Nein, ganz im Gegenteil! Die Expertise von Electronic Direct (ED) adressiert ja vier zentrale Säulen: Distribution, Strategic Sourcing, Excess Inventory Solutions und Obsolescence Management. Das Team von ED unterstützt also nicht nur bei der Beschaffung schwer beschaffbarer Bauteile, sondern eben auch beim Abbau von Überbeständen. Am besten erkläre ich es an einem Beispiel: Ein Industriekunde kam auf ED zu, weil er Lagerüberbestände von über 3 Mio. Euro hatte. Diese hatten sich im Zuge des Bullwhip-Effekts bis Ende 2023 angesammelt. ED übernahm daraufhin die Bestände zu einem Festpreis, holte sie zu sich ins Lager und prüfte sie gemäß branchenrelevanter Qualitätsstandards.
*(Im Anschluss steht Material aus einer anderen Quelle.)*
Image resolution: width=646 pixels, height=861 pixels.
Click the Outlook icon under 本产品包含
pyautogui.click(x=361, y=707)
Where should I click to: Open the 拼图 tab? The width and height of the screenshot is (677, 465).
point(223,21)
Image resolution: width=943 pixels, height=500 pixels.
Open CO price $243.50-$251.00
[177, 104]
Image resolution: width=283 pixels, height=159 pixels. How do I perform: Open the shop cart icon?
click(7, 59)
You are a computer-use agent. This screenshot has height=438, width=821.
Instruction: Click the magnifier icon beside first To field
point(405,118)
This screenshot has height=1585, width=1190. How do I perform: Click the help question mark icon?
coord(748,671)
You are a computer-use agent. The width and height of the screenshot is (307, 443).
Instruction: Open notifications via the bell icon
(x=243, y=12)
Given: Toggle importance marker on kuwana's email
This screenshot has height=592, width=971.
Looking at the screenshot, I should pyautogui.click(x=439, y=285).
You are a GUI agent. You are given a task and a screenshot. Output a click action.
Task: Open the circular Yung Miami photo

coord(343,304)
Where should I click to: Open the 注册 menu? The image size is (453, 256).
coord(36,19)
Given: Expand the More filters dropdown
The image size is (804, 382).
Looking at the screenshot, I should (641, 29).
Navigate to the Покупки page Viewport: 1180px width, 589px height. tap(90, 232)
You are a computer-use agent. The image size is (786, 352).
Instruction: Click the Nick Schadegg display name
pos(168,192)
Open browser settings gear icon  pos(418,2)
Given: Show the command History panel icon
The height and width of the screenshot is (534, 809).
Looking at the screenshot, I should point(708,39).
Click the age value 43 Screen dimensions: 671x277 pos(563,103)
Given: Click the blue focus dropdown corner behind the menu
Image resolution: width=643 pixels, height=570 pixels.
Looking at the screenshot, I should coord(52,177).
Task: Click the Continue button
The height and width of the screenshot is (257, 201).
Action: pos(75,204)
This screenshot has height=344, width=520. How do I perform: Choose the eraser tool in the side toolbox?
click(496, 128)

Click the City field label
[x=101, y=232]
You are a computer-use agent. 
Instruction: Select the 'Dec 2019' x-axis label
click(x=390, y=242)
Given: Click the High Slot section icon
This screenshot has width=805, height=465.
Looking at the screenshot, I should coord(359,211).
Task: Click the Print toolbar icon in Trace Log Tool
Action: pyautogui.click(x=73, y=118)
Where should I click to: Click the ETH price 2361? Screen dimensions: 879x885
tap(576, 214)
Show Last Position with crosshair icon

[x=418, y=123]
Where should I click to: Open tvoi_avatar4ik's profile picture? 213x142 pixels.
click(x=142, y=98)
Im Anschluss daran wurden die Komponenten dann Schritt für Schritt in den globalen Chipmarkt zurückgeführt.
InnoNews: Durch den gezielten Einsatz datengetriebener Distributionsstrategien konnten die aufgekauften Überbestände also effizient vermarktet werden?
Ja, und nicht nur das. Denn neben wirtschaftlicher Effizienz fördert dieses Vorgehen natürlich auch eine ressourcenschonende Kreislaufwirtschaft. Ein Aspekt, der zurecht immer mehr an Bedeutung gewinnt. In Zeiten von Allokation ist es natürlich so, dass Ware knapp ist. Das liegt aber in vielen Fällen nicht daran, dass es sie nicht gibt. Sie ist vielleicht einfach zur falschen Stückzahl am falschen Ort vorhanden. Deshalb müssen wir das Thema Crossborder-Commerce vorantreiben und lernen, internationaler zu denken und zu handeln. Denn es ist definitiv nachhaltiger, bereits vorhandene Ware über Ländergrenzen zu verschicken, statt sie neu zu produzieren.
InnoNews: Welche anderen Stellschrauben dreht Conrad, um als Familienunternehmen seiner sozialen Verantwortung in puncto Nachhaltigkeit gerecht zu werden?
Conrad Electronic hat das Thema Umwelt schon vor vielen Jahren auf die Agenda gesetzt. Unser Umweltmanagement ist bereits seit 2006 EMAS-zertifiziert. Wir nutzen Photovoltaikanlagen, Ökostrom und eine klimafreundliche Hackschnitzelheizung, um unseren CO2-Fußabdruck zu senken. Um Ressourcen zu schonen, braucht es außerdem Abfallvermeidung und konsequentes Recycling. Dazu gehören der Verkauf wiederaufbereiteter Geräte, die kontinuierliche Optimierung unserer Verpackungsmaterialien, professionelles Retourenmanagement oder die Möglichkeit, Geräte zu mieten statt sie zu kaufen.
InnoNews: Ein weiteres Trendthema ist die Digitalisierung. Welchen Beitrag kann Conrad leisten, um Unternehmen hier zu unterstützen?
Eine unserer Hauptaufgaben als C-Teile-Lieferant ist es, die Beschaffung unserer Kunden effizienter zu machen und Pain Points im Einkauf aktiv entgegenzuwirken. Im Zuge dessen kommt man an digitalen Lösungen nicht vorbei. Um bei der indirekten Beschaffung zu sparen, geht es nicht allein um den Preis, den man für Produkte zahlt. Man muss die Total Cost of Ownership im Blick haben. Dann ist Digitalisierung keine nette Dreingabe, sondern ein Optimierungstool, an dem man nicht vorbeikommt. Unser Job als High Service Distributor ist es, maßgeschneiderte E-Procurement-Lösungen zu entwickeln, diese zielgruppenadressiert an unsere Kunden zu kommunizieren und Einsparpotenziale aufzuzeigen. Genau dafür haben wir unsere Initiative ProcurePlus ins Leben gerufen und unser Vertriebsteam wird nicht müde, unsere Kunden bei der Digitalisierung ihrer Beschaffungsprozesse zu unterstützen.